Gather, from the data below, each line in which the word "logo" occurs.
(Input Opens)
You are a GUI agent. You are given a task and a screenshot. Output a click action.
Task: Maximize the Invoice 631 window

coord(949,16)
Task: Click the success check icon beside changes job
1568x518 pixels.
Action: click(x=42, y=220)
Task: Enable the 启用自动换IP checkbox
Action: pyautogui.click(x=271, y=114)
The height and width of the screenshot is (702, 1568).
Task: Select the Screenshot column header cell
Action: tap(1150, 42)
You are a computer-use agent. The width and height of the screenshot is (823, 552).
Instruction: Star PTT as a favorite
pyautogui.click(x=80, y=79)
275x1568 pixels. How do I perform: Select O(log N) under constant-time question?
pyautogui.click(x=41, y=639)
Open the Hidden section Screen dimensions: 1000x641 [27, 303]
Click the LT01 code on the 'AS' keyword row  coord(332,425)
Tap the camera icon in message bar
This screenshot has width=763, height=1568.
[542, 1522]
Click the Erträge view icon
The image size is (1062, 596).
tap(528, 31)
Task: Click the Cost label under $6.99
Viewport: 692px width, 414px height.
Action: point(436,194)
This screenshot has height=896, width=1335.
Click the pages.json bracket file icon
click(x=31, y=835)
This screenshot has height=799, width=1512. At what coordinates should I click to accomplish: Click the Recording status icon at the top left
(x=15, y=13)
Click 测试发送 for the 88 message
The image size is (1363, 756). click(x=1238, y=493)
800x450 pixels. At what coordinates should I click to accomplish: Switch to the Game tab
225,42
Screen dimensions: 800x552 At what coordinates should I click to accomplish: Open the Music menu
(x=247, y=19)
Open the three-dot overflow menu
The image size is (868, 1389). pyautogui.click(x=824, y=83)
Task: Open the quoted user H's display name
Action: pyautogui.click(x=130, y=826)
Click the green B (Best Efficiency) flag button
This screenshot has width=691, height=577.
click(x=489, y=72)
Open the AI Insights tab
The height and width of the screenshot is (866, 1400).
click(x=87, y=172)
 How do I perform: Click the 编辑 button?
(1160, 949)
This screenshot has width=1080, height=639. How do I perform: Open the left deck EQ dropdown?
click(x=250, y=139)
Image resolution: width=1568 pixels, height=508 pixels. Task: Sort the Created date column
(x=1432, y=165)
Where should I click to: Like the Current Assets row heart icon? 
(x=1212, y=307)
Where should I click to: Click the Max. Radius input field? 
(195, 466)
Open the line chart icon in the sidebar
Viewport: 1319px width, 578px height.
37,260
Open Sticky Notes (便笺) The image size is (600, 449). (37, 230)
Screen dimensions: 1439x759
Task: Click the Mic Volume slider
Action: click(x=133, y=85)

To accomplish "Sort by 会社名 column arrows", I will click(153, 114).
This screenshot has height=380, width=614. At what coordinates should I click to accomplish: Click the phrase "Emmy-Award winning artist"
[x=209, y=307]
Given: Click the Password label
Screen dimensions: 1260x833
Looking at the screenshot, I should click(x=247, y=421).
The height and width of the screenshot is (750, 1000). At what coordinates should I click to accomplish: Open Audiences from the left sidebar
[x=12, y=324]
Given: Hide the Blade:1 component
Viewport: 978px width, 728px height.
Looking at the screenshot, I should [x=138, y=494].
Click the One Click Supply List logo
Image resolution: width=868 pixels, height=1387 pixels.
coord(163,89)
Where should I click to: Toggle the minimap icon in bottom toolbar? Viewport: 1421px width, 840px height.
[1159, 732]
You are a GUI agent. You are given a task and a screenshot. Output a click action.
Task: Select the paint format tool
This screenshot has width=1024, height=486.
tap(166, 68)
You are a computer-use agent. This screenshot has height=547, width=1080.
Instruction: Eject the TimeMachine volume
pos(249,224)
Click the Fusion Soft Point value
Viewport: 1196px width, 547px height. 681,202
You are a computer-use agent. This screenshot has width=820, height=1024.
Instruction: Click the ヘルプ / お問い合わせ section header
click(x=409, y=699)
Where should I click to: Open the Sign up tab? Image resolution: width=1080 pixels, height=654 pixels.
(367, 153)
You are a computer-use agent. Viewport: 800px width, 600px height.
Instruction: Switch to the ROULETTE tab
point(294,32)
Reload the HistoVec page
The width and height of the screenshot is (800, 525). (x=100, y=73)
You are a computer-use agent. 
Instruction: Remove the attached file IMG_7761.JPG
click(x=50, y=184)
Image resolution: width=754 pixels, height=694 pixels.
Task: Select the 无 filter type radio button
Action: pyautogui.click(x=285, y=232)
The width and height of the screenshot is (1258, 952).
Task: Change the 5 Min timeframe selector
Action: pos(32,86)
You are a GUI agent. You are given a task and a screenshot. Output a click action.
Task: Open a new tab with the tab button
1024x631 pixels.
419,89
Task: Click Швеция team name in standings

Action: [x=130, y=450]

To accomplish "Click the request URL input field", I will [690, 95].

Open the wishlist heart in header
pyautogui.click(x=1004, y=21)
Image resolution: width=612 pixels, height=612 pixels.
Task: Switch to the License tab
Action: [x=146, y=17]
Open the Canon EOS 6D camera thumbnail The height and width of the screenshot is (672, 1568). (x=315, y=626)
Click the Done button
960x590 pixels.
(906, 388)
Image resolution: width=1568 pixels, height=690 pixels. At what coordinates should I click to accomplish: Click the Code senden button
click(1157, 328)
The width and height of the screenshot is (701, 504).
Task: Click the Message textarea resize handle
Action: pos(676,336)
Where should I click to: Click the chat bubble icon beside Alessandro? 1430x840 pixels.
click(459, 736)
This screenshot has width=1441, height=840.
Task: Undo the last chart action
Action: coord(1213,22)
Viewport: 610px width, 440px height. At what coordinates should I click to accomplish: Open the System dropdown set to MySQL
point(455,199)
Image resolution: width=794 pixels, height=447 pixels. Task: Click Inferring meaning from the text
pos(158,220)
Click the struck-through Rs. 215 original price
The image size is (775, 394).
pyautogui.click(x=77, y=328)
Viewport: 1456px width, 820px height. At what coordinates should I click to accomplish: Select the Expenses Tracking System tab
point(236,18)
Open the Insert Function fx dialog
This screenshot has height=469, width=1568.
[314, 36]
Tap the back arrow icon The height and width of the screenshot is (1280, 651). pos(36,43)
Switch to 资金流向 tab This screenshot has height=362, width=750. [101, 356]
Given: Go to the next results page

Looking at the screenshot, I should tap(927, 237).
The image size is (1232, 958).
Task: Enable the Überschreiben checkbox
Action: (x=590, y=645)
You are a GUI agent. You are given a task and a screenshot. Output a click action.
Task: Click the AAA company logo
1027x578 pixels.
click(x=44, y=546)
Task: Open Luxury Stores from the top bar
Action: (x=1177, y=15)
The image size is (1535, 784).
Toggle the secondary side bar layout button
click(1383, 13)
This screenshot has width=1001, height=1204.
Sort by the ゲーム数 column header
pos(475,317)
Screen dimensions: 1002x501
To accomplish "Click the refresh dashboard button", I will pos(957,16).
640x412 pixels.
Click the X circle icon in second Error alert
(Input Closes)
Response below:
Click the One Click Supply List logo
Task: Click the AAA company logo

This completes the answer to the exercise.